Ferdinand Piatnik & Sons of Vienna have used a number of different models for their standard English pattern cards. For a full list of my Piatnik cards, click here

The earliest I know of are based on the courts of the New York Consolidated Card Co. from c.1910.


These courts were still in use (with redrawn plates) in the 1950s in their oversize Kaffeehaus Whist packs.


Between the two world wars they also used the United States PCCo unturned courts that USPCC used in their wide Congress cards. After WWII a turned version was used and it is still in use today. The
lower pack was bought in 2014.



At the same time the De La Rue versions of Goodall courts, both wide and bridge size, were used as models.

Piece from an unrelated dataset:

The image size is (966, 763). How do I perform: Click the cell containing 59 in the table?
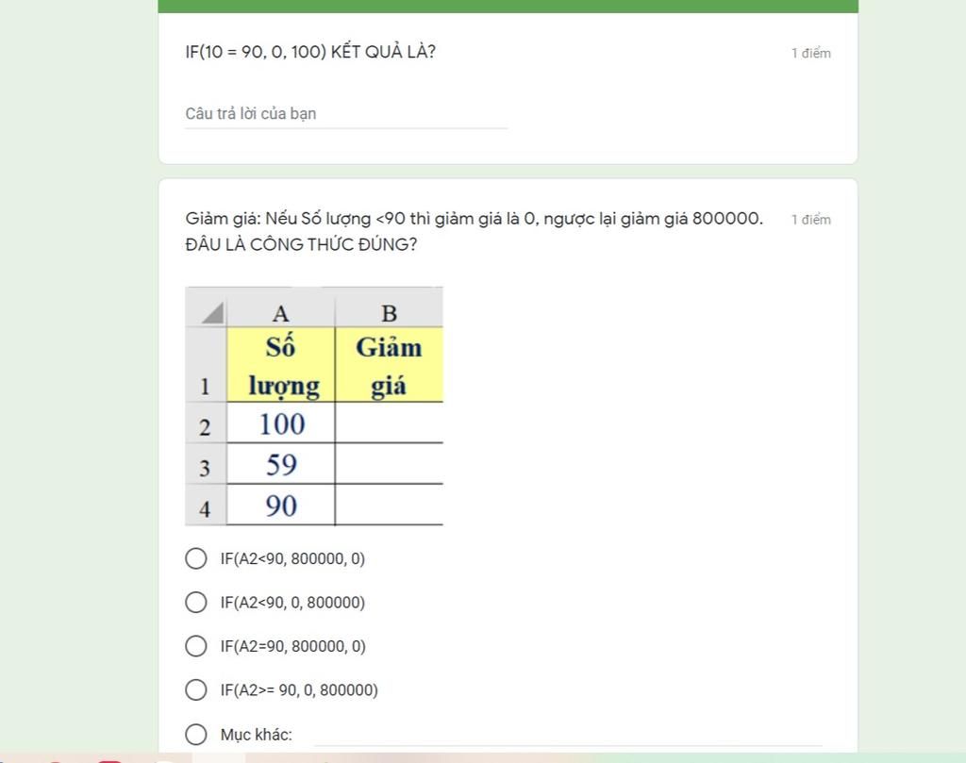281,465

These are from the 1930s.


In 1898 the Austrian firm bought the Prague firm of Ritter & Cie, whose courts were later used by the Czech successor firm, Obchodni Tiskarny. Here are cards and the box from a late Piatnik edition of Casino 240 from c.1946.


For their large index cards from c.1960 onwards they used a turned version of Waddington’s design with faces redrawn in their own style. These are also found in some of the Playboy packs.

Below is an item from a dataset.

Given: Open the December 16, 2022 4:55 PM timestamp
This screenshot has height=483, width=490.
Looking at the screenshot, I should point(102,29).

The design that they are most associated with appears to be related to a design used in NYCC bridge packs during the 1920s and 30s. It is not an exact copy, but has some of the idiosyncratic features of the design, such as the red queens’ hands poking out of circular openings in their clothing. In the more expensive packs they have coloured faces with a “film-star” appearance. (Not a very accurate description, but the style is modelled on the NYCC originals; see below.) There is a smaller version in slim-line packs.

The NYCC original design is below.


There are other versions of this design with somewhat more crudely drawn faces, sometimes coloured, sometimes not. The lower pack is from an early canasta set (No. 263) of c.1950: the black suit-signs are too large to fit between the heads and the frameline.

Redrawn plates: I have a pack of these with a De La Rue AS made during a printing strike in c.1968, and another with a Cambissa AS for the shipping line, Home Lines.

These courts are also to be found redrawn in a large-index, No-Revoke pack for John Newman, otherwise anonymous, 1999-2001. These may have been made by Piatnik or maybe even Richard Edward.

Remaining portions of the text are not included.